(Excerpted data begins)
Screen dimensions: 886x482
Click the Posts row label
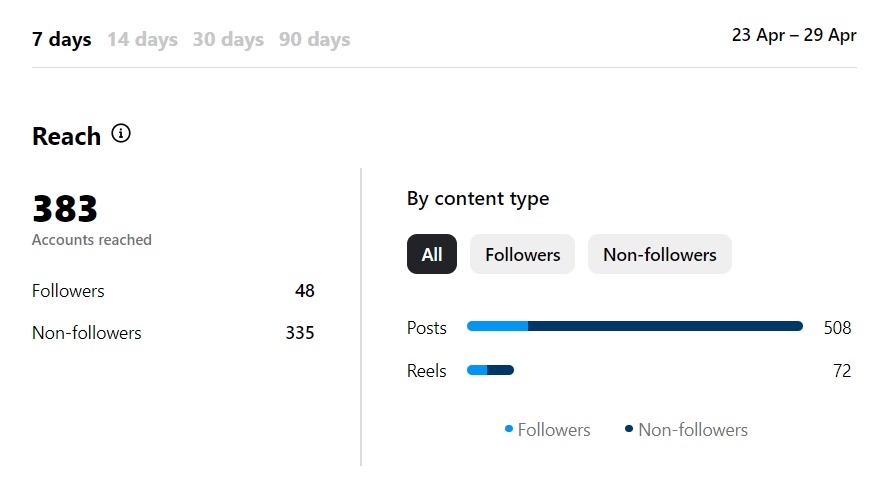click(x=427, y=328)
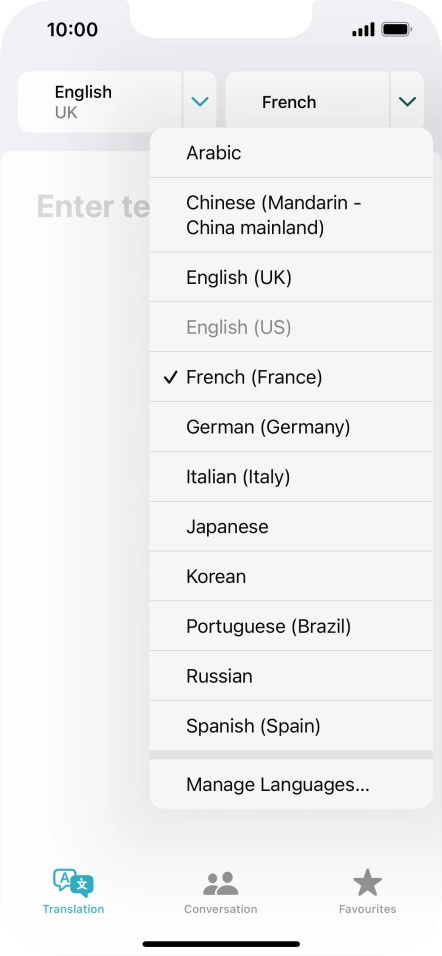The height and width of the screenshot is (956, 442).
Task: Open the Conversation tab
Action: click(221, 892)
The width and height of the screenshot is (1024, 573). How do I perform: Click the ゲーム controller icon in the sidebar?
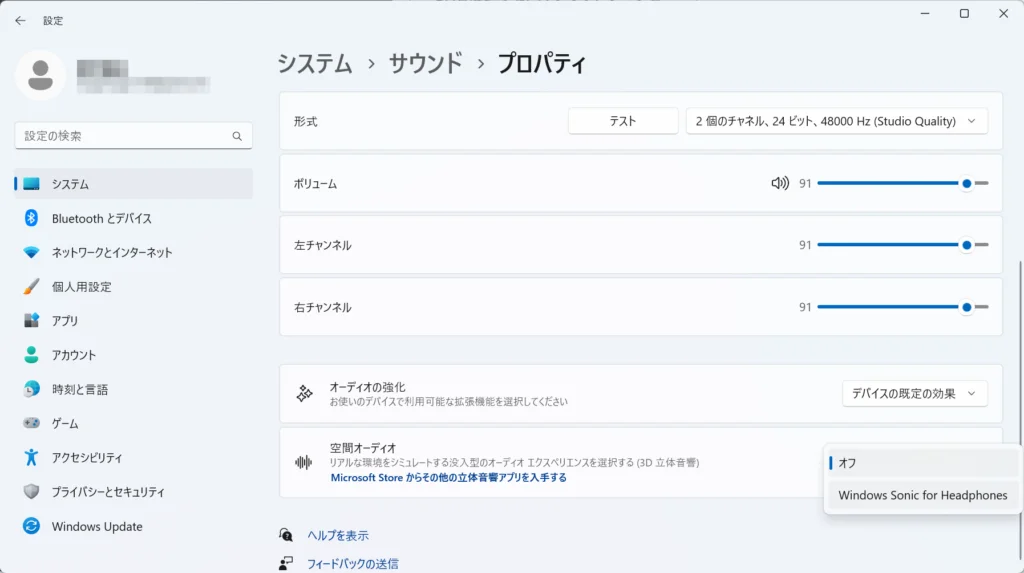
(Excerpted data ends)
Brief - Reproduce each entry word for word and cut the images.

Your solution -
Screen dimensions: 886x482
Click the Posts row label
click(x=427, y=328)
The height and width of the screenshot is (956, 442).
Task: Open the Conversation tab
Action: click(221, 892)
The width and height of the screenshot is (1024, 573). How do I perform: Click the ゲーム controller icon in the sidebar?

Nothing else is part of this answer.